### What is being asked
Nothing but a number should be given: the count of lines in the data that include the string "will".

----

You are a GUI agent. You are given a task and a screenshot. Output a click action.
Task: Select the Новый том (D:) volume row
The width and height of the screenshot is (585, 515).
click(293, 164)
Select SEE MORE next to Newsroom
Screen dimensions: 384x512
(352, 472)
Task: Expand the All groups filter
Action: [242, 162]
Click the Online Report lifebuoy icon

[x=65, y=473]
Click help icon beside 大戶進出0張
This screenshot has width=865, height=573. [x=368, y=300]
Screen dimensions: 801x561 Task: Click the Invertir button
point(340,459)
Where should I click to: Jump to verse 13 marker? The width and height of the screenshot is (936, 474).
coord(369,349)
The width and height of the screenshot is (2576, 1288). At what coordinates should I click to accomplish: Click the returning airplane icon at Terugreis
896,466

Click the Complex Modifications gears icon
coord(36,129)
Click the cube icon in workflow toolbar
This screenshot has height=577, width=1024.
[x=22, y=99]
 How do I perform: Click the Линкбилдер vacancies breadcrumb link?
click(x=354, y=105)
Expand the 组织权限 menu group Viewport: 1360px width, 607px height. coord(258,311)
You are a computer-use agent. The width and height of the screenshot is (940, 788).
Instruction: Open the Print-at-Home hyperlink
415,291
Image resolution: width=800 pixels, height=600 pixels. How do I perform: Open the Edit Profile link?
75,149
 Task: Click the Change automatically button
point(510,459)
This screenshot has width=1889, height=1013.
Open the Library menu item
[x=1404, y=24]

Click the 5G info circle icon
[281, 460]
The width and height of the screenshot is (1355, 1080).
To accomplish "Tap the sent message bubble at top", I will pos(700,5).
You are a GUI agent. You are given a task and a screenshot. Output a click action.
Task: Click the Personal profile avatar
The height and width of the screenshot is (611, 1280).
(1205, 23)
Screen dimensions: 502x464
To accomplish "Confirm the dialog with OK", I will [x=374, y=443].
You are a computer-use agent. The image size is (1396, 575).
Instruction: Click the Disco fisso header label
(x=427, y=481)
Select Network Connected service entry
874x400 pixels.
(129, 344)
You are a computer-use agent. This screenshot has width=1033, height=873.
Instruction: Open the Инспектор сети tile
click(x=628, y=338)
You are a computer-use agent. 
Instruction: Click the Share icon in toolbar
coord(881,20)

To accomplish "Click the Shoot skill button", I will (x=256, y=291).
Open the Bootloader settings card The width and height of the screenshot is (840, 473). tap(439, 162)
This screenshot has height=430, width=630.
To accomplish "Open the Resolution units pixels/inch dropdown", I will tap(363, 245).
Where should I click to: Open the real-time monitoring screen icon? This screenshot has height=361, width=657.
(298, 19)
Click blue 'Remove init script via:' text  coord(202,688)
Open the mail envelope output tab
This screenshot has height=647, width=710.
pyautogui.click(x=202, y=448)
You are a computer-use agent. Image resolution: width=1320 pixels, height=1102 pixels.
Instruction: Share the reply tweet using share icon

----

### Result of the task
4